POTONGAN TEKS
◆ ◆ ◆

Dalam kitab Raudlatut Thalibin dijelaskan:


   وَيُسْتَحَبُّ أَنْ يَلْبَسَ أَحْسَنَ مَا يَجِدُهُ مِنَ الثِّيَابِ، وَأَفْضَلُهَا الْبِيضُ، وَيَتَعَمَّمُ. فَإِنْ لَمْ يَجِدْ إِلَّا ثَوْبًا، اسْتُحِبَّ أَنْ يَغْسِلَهُ لِلْجُمُعَةِ وَالْعِيدِ، وَيَسْتَوِي فِي اسْتِحْبَابِ جَمِيعِ مَا ذَكَرْنَاهُ، الْقَاعِدُ فِي بَيْتِهِ، وَالْخَارِجُ إِلَى الصَّلَاةِ، هَذَا حُكْمُ الرِّجَالِ. وَأَمَّا النِّسَاءُ، فَيُكْرَهُ لِذَوَاتِ الْجَمَالِ وَالْهَيْئَةِ الْحُضُورُ، وَيُسْتَحَبُّ لِلْعَجَائِزِ، وَيَتَنَظَّفْنَ بِالْمَاءِ، وَلَا يَتَطَيَّبْنَ، وَلَا يَلْبَسْنَ مَا يُشْهِرُهُنَّ مِنَ الثِّيَابِ، بَلْ يَخْرُجْنَ فِي بِذْلَتِهِنَّ.

◆ ◆ ◆

ENTRI DATA
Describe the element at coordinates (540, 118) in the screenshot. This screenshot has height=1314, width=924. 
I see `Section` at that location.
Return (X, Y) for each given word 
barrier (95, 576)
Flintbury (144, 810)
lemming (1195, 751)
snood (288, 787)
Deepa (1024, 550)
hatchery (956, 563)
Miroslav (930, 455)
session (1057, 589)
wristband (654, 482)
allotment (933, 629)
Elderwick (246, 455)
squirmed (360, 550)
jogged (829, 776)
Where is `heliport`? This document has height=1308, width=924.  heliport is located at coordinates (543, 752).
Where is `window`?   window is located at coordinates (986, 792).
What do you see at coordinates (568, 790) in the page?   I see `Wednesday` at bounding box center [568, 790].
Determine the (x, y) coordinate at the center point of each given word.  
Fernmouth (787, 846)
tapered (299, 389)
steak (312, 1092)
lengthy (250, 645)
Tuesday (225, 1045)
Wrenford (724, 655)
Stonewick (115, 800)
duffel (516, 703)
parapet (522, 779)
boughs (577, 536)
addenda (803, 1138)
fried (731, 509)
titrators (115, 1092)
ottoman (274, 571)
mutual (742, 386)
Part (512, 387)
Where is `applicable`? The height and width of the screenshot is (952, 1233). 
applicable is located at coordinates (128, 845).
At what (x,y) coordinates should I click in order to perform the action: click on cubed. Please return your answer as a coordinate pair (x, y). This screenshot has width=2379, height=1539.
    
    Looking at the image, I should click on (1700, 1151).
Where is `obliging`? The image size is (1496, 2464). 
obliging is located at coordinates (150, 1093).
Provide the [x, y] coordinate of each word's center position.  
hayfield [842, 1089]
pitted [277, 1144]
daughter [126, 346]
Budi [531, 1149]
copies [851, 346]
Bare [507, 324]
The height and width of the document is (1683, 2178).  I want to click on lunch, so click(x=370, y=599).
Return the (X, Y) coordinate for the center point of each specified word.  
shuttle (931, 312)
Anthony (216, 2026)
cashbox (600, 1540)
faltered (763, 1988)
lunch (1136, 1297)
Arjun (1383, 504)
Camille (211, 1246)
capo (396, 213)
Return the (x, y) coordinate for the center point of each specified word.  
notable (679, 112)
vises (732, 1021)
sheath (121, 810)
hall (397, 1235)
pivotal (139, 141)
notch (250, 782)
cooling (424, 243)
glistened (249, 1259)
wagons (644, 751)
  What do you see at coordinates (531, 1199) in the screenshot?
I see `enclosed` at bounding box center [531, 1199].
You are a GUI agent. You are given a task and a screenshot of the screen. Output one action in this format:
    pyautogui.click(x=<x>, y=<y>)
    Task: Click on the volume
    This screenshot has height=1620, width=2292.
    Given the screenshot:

◆ ◆ ◆

TUJUAN TUGAS
Jawab pertanyaan berikut dari potongan teks di atas.
(a) Pakaian warna apa yang disebut paling utama?
(b) Kalau seseorang hanya punya satu pakaian, apa yang dianjurkan?
(c) Dengan apa para perempuan membersihkan diri?

KOLOM JAWABAN
(a) Pakaian putih.
(b) Mencucinya untuk Jumat dan hari raya.
(c) Dengan air.